How To Get to Cape Cod
A bus from Boston offers a cost-effective, no-hassle option for most travelers. A bus from Boston to Hyannis can cost as little as $19. While the lack of a car does impede mobility getting around Cape Cod, it also saves on beach parking (which can reach $20 per beach, adding up quickly) and helps fight the infamous summer traffic. Rideshares are also available on the Cape once you’re there. Additionally, many towns are bike-friendly.
Driving to Cape Cod
Driving your vehicle or renting one to make the trip to the Cape is also feasible, although you should be prepared for traffic and limited parking — even at hotels. However, having access to your vehicle does make it easier to access harder-to-reach areas, particularly within the national seashore.
Driving is much more pleasant around Cape Cod in winter, with no congestion.

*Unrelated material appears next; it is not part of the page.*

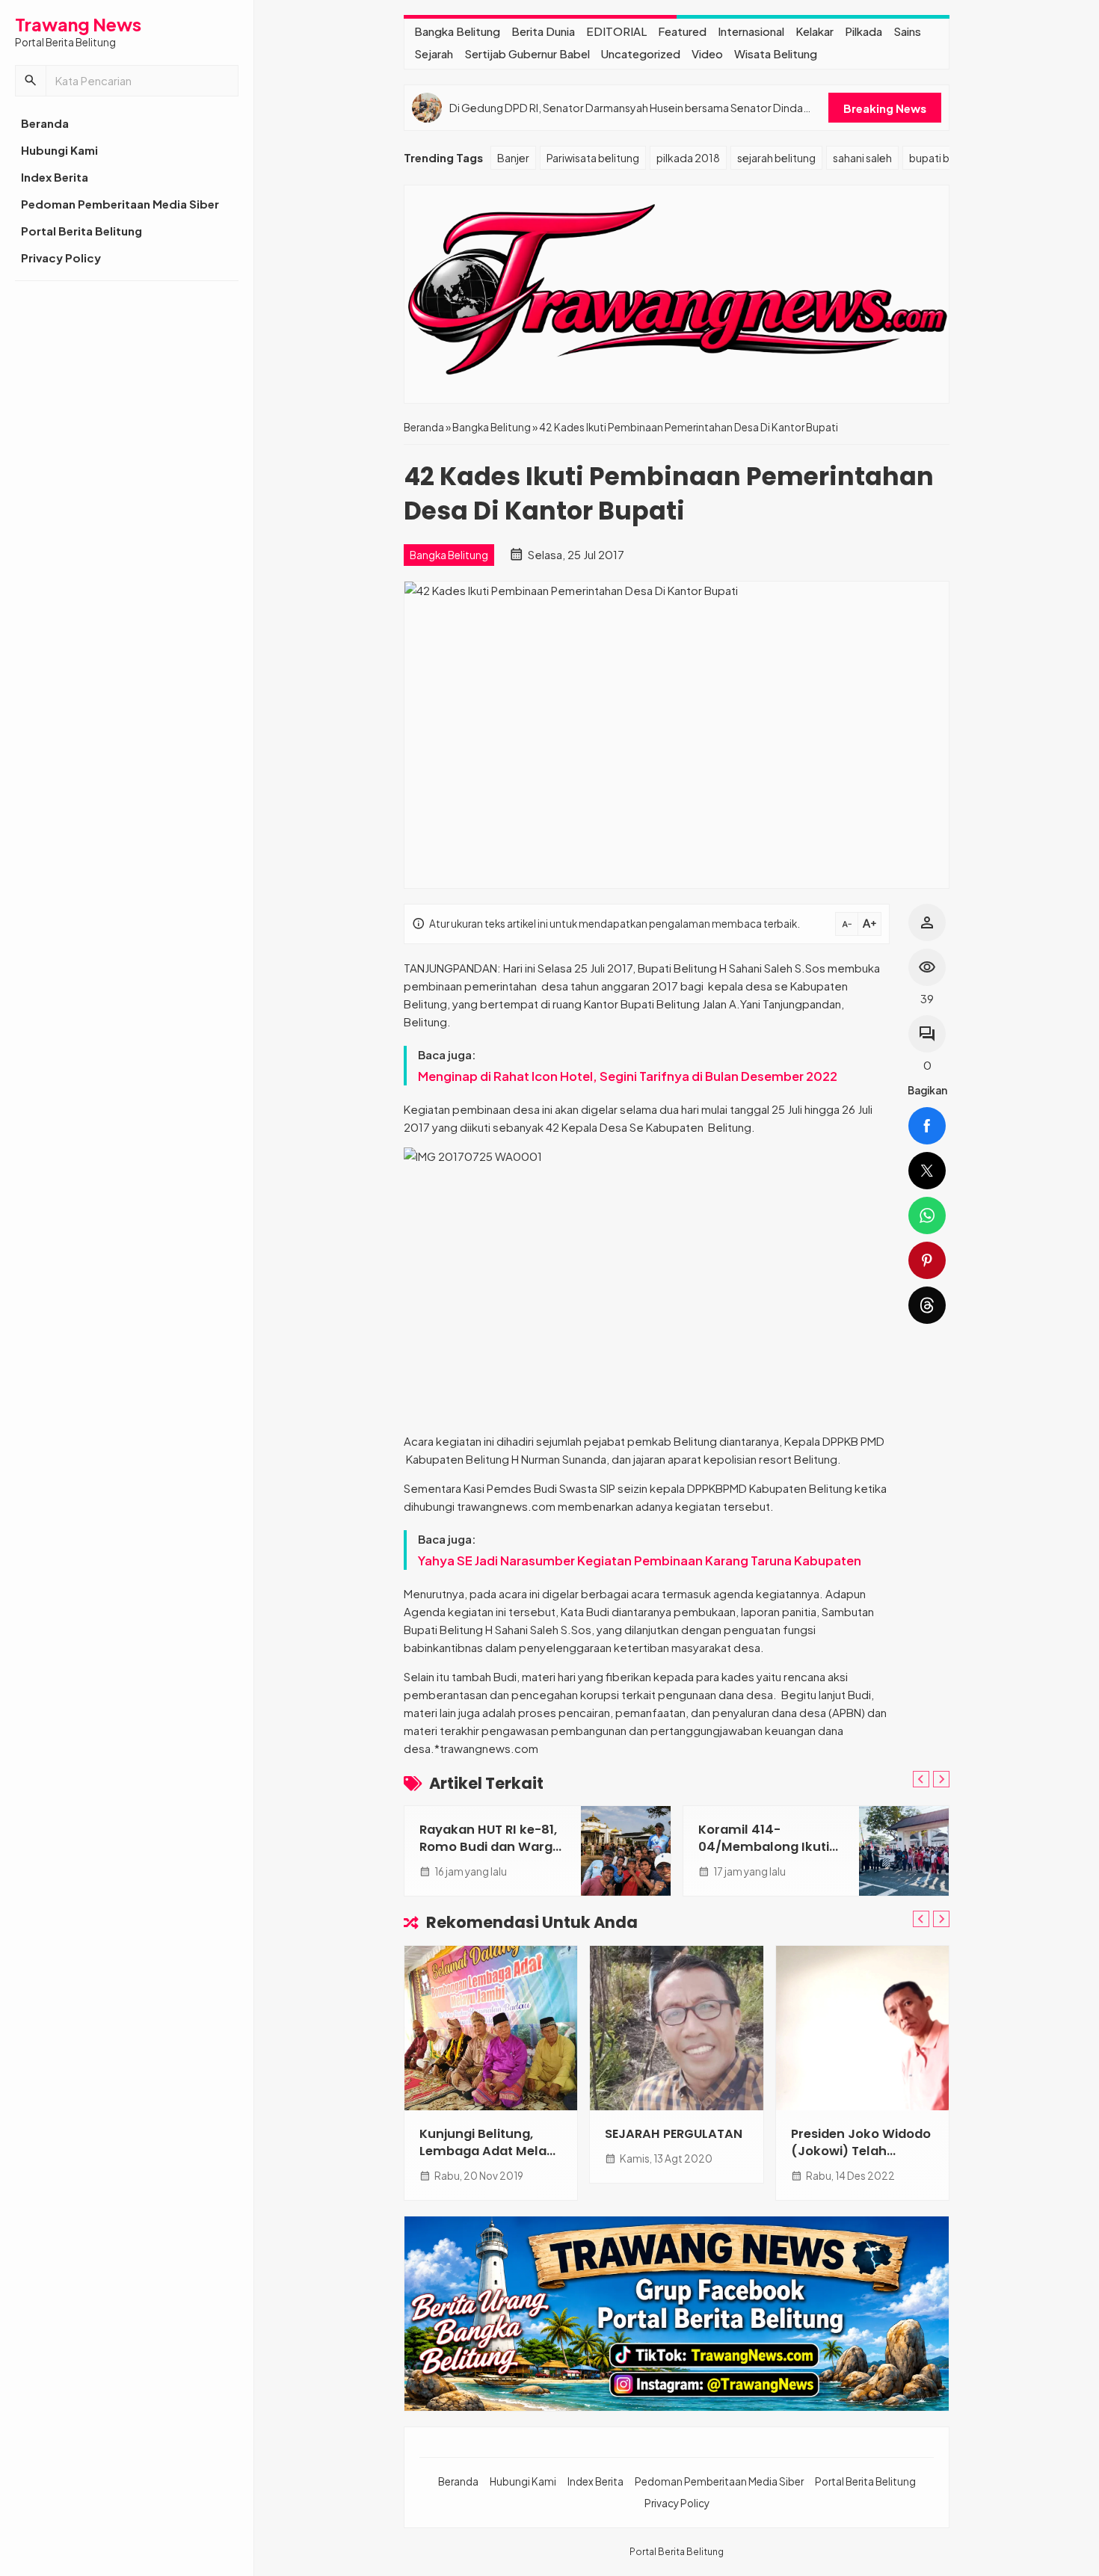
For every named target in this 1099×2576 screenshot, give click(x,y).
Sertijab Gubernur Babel (527, 53)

Things To Do on Cape Cod: Final Thoughts
Cape Cod is an absolute must while visiting Boston, with its picture-perfect scenery and quaint, frozen-in-time vibe. Miles and miles of sandy beaches, rustic towns, museums, historical attractions, and delicious seafood will surely satisfy the itch for a coastal escape.
Although only 65 miles long, don’t expect to cover much ground in one day on the Cape. For everything from dining to driving, disregard a schedule and settle in with a laid-back “island time” mindset that matches the rhythm of the waves.